What this task involves: Each line below should be copied exactly as it stands.

__________

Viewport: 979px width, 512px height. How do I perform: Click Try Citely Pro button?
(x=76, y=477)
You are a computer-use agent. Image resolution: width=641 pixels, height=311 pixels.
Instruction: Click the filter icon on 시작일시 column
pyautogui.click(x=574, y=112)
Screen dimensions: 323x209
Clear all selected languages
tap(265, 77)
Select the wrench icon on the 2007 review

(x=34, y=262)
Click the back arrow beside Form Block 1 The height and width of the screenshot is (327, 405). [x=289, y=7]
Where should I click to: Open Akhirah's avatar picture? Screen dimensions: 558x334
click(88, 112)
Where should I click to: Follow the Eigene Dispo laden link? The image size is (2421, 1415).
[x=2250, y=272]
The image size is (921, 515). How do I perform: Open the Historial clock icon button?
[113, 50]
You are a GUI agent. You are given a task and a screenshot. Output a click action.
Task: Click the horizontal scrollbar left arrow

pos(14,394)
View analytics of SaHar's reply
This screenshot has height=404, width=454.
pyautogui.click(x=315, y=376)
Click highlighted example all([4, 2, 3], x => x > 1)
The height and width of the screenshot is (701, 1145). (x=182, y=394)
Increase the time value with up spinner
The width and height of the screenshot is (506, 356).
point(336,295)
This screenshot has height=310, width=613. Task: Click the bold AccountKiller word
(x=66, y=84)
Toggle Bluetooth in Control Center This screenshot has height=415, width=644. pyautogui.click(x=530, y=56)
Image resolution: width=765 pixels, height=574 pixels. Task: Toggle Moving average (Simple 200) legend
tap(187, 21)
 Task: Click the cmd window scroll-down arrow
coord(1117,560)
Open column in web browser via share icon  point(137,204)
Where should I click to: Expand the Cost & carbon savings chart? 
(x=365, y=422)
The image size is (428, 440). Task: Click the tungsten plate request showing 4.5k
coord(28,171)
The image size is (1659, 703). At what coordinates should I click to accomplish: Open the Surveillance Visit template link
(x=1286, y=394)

__________

Exercise solution:
Viewport: 979px width, 512px height. How do I perform: Click Try Citely Pro button?
(x=76, y=477)
You are a computer-use agent. Image resolution: width=641 pixels, height=311 pixels.
Instruction: Click the filter icon on 시작일시 column
pyautogui.click(x=574, y=112)
Screen dimensions: 323x209
Clear all selected languages
tap(265, 77)
Select the wrench icon on the 2007 review

(x=34, y=262)
Click the back arrow beside Form Block 1 The height and width of the screenshot is (327, 405). [x=289, y=7]
Where should I click to: Open Akhirah's avatar picture? Screen dimensions: 558x334
click(88, 112)
Where should I click to: Follow the Eigene Dispo laden link? The image size is (2421, 1415).
[x=2250, y=272]
The image size is (921, 515). How do I perform: Open the Historial clock icon button?
[113, 50]
You are a GUI agent. You are given a task and a screenshot. Output a click action.
Task: Click the horizontal scrollbar left arrow

pos(14,394)
View analytics of SaHar's reply
This screenshot has height=404, width=454.
pyautogui.click(x=315, y=376)
Click highlighted example all([4, 2, 3], x => x > 1)
The height and width of the screenshot is (701, 1145). (x=182, y=394)
Increase the time value with up spinner
The width and height of the screenshot is (506, 356).
point(336,295)
This screenshot has height=310, width=613. Task: Click the bold AccountKiller word
(x=66, y=84)
Toggle Bluetooth in Control Center This screenshot has height=415, width=644. pyautogui.click(x=530, y=56)
Image resolution: width=765 pixels, height=574 pixels. Task: Toggle Moving average (Simple 200) legend
tap(187, 21)
 Task: Click the cmd window scroll-down arrow
coord(1117,560)
Open column in web browser via share icon  point(137,204)
Where should I click to: Expand the Cost & carbon savings chart? 
(x=365, y=422)
The image size is (428, 440). Task: Click the tungsten plate request showing 4.5k
coord(28,171)
The image size is (1659, 703). At what coordinates should I click to accomplish: Open the Surveillance Visit template link
(x=1286, y=394)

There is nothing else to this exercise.